In the post below about sending UDP over a link-local address, reproduce word for word the part that opens with the words containing "I see the address" and closes with "should be 15.".

------ Reading passage ------

I believe that is exactly what I'm running into when trying to send UDP over a link-local address, the SCOPED_ID is being stripped somehow.

I see the address properly in the logs but when it gets to NioDatagramChannel.doWriteMessage() the scope id has been set to 0..when in my case it should be 15.

I see where the address is being stripped in DatagramSocketImpl.java:

@Override
  public Future<Void> send(Buffer packet, int port, String host) {
    Objects.requireNonNull(packet, "no null packet accepted");
    Objects.requireNonNull(host, "no null host accepted");
    if (port < 0 || port > 65535) {
      throw new IllegalArgumentException("port out of range:" + port);
    }
    AddressResolver resolver = context.owner().addressResolver();
    PromiseInternal<Void> promise = context.promise();
    io.netty.util.concurrent.Future<InetSocketAddress> f1 = resolver.resolveHostname(context.nettyEventLoop(), host);
    f1.addListener((GenericFutureListener<io.netty.util.concurrent.Future<InetSocketAddress>>) res1 -> {
      if (res1.isSuccess()) {
        ChannelFuture f2 = channel.writeAndFlush(new DatagramPacket(packet.getByteBuf(), new InetSocketAddress(f1.getNow().getAddress(), port)));
        if (metrics != null) {
          f2.addListener(fut -> {
            if (fut.isSuccess()) {
              metrics.bytesWritten(null, SocketAddress.inetSocketAddress(port, host), packet.length());
            }
          });
        }
        f2.addListener(promise);
      } else {
        promise.fail(res1.cause());
      }
    });
    return promise.future();
  }

This line: "io.netty.util.concurrent.Future<InetSocketAddress> f1 = resolver.resolveHostname(context.nettyEventLoop(), host);"

------ Provided material ------

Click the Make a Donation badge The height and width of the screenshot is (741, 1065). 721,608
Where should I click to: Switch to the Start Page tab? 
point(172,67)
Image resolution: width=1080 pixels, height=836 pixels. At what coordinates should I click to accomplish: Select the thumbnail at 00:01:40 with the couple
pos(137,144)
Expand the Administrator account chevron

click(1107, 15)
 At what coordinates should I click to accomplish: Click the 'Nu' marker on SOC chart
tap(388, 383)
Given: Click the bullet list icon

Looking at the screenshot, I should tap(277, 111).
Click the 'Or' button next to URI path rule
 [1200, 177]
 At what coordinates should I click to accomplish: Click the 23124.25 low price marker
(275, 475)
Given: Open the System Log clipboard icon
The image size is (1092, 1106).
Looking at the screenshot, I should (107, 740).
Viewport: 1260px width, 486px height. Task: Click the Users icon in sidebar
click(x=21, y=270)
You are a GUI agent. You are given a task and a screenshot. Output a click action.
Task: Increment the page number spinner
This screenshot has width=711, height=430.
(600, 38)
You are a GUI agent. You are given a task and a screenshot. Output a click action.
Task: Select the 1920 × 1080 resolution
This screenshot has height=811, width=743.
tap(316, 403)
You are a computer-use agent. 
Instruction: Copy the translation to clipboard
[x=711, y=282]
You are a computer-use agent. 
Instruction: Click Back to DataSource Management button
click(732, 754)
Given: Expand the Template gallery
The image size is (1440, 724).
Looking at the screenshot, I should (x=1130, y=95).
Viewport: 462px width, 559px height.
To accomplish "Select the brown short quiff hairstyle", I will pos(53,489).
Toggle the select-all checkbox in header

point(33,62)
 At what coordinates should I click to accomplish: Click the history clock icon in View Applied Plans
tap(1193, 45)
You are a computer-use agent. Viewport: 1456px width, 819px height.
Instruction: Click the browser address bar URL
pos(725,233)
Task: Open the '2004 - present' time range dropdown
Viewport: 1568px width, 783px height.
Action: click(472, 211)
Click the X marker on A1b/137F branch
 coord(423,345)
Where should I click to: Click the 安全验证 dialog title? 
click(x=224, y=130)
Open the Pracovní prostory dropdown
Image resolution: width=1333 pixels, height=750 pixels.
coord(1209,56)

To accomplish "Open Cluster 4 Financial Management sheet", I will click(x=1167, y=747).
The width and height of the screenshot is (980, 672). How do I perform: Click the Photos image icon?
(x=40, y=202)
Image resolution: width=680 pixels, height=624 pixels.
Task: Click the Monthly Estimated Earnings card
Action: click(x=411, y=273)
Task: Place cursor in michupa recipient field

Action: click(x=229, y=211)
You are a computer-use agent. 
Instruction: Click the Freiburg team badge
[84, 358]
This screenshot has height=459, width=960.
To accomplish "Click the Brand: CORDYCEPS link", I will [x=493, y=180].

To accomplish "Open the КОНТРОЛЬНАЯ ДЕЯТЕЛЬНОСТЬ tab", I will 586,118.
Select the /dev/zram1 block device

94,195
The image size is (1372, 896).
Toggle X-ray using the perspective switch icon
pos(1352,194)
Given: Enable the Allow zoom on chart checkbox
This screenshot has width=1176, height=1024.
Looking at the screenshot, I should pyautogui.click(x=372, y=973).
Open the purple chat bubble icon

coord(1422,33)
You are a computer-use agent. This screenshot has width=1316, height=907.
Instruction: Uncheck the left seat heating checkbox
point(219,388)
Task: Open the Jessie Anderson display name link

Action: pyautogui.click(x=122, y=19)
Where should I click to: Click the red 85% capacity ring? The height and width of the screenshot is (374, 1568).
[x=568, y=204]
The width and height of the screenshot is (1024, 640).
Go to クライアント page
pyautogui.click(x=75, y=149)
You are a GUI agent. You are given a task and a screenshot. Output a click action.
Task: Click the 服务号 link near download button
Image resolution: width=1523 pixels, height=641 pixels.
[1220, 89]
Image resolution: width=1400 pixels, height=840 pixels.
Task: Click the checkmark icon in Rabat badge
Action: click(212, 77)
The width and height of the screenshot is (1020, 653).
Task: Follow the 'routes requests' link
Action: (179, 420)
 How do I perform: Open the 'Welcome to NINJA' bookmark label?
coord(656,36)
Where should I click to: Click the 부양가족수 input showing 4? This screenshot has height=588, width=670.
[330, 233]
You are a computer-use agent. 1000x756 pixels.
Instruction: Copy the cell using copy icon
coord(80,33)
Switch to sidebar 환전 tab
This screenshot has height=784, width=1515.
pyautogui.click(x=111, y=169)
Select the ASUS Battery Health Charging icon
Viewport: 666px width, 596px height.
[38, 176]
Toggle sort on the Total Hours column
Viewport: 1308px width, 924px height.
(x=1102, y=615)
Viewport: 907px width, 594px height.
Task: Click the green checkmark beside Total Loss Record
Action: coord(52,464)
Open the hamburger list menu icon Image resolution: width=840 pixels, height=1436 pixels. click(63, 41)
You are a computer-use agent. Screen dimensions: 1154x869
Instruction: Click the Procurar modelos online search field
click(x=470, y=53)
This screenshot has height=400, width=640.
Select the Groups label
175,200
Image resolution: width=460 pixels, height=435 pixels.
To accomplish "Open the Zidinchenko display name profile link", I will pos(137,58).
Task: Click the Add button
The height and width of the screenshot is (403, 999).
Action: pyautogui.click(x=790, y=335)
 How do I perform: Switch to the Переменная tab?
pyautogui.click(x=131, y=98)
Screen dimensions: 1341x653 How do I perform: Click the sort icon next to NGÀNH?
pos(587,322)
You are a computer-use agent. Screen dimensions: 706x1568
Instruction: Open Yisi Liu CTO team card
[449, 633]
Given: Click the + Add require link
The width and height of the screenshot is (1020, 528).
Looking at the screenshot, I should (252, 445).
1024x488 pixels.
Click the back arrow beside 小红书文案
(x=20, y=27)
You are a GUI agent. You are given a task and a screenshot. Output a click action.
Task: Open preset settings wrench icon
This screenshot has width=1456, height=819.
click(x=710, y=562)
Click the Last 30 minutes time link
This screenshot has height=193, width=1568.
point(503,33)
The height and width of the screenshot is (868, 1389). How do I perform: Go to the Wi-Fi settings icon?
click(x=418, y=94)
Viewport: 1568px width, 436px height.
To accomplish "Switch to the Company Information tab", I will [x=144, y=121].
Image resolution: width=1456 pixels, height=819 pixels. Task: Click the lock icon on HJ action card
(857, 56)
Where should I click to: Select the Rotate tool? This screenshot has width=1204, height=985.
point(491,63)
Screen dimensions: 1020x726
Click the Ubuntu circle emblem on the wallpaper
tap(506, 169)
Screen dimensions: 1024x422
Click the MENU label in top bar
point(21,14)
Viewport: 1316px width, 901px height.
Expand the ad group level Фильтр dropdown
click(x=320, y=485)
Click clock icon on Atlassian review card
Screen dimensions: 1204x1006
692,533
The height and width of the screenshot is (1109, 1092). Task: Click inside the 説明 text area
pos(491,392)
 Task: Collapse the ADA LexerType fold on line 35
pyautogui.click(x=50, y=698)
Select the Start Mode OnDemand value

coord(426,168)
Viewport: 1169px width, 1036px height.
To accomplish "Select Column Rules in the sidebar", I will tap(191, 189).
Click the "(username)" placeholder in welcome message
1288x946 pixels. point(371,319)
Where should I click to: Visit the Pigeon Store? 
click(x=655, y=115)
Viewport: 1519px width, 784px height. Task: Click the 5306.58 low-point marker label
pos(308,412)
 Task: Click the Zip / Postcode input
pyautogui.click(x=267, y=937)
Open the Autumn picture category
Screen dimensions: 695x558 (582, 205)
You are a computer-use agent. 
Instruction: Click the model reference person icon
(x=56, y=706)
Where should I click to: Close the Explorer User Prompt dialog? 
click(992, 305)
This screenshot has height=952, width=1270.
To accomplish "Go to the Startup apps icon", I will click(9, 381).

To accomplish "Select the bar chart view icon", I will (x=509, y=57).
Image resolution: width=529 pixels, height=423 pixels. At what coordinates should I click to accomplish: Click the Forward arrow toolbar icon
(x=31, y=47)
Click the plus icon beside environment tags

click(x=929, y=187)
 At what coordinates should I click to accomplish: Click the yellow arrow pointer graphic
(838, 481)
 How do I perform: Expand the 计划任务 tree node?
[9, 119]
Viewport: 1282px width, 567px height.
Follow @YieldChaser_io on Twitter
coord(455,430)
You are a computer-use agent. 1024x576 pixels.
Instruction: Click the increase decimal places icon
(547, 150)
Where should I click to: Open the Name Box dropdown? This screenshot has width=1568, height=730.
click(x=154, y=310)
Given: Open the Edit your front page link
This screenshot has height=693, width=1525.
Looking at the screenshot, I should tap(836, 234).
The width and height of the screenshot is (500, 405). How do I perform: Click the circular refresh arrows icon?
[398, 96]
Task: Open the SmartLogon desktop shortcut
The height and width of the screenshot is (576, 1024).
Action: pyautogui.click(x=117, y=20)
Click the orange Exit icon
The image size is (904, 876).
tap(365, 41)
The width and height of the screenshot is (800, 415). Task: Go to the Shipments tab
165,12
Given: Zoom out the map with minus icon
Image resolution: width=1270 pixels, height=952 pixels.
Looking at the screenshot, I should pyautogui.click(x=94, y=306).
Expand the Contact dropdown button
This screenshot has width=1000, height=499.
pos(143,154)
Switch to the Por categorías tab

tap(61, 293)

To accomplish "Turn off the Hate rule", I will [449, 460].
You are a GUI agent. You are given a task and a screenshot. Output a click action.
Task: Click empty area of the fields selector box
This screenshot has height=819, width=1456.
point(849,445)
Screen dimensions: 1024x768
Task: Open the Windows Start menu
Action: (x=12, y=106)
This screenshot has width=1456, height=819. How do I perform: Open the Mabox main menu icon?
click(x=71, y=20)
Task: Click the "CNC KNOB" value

------

_Exercise response:_
I see the address properly in the logs but when it gets to NioDatagramChannel.doWriteMessage() the scope id has been set to 0..when in my case it should be 15.